なぜ6つの「20世紀アート作品」なのか?
「アート思考」とはどんなものか、なんとなく輪郭をつかめたでしょうか?
「まだよくわからないな……」という人は、ぜひ拙著『「自分だけの答え」が見つかる 13歳からのアート思考』もご覧ください。
同書では、アート作品を題材にしながら、アーティストたちが「自分なりの答え」をつくっていくアート思考の過程を体験していきます。とはいえ同書では、みなさんが期待しているほどたくさんの作品は登場しないかもしれません。主に取り上げるのは、「20世紀に生まれた6つのアート作品」です。これには2つほど理由があります。
まず、「なぜたった6つなのか?」の理由です。
いま、専門書や美術書とは異なる一般向けの書籍のなかにも、たくさんの美しいアート作品を紹介し、幅広い教養が身につくことを謳っているものがあります。
しかし、アート思考の本質は、たくさんの作品に触れたり、その背景知識を得たりして、「教養」を身につけることにはありません。
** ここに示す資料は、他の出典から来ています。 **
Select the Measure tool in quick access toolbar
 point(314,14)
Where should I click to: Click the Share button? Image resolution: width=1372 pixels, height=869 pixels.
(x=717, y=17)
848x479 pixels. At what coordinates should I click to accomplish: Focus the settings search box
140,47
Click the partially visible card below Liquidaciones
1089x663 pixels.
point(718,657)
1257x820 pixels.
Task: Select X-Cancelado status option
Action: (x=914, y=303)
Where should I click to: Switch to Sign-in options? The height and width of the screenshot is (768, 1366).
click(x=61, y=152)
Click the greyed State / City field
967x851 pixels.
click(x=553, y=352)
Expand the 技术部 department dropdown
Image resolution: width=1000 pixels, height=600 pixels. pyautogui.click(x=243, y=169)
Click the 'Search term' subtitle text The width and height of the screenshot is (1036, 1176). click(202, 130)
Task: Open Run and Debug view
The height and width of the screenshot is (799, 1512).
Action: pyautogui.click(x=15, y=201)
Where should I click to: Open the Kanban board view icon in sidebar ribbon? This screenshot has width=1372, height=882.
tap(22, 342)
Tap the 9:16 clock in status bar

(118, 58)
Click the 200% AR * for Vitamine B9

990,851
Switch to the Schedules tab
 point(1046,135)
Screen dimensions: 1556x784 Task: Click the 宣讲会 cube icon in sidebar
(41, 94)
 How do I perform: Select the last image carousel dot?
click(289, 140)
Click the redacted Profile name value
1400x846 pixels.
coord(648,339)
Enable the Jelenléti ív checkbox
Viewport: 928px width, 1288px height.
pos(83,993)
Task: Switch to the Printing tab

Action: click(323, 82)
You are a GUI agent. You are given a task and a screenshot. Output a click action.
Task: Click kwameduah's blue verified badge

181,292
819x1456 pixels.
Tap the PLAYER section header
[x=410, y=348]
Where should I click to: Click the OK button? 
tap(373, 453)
私がお伝えしたいのは、あくまで1つのアート作品をきっかけとして、あなたの「探究」をじっくりと深め、「自分なりの答え」をつくるための作法です。
ですから、いたずらに多数の作品を紹介するのではなく、厳選した6つの作品を通じて思考を深めていくスタイルをとることにしました。
もう1つは、「なぜ20世紀の作品なのか?」に関する理由です。
それは、長いアートの歴史のなかでも、20世紀に生まれたアート作品こそが、「アート思考」を育む題材としては最適だと私が考えているからです。
西洋美術の大きな流れを見てみると、14世紀にはじまるルネサンスから、20世紀が到来するまでのおよそ500年ものあいだには当然、多種多様な「作品」が生み出されました。
しかしながら、現代から振り返ってみると、それらはほとんど共通して「ある1つのゴール」に向かっていたことがわかります。しかも、そのゴールというのは、アーティストたちの内発的な「興味」から生み出されたものというよりは、「外部」からもたらされたものだったのです。
他方、20世紀に入ると、その状況が一変します。19世紀に生まれた「あるもの」が世の中に普及したことで、それまでアーティストたちを惹きつけてやまなかったゴールが大きく揺らぐことになったのです。
それ以来、20世紀のアーティストたちは、自分自身のなかに「興味」を見い出し、そこから「探究」を進めることで「表現」を行っていくというプロセスに、かなり自覚的に取り組むようになりました。つまり、20世紀のアーティストたちには「アート思考の痕跡」がかなりはっきりと認められるのです。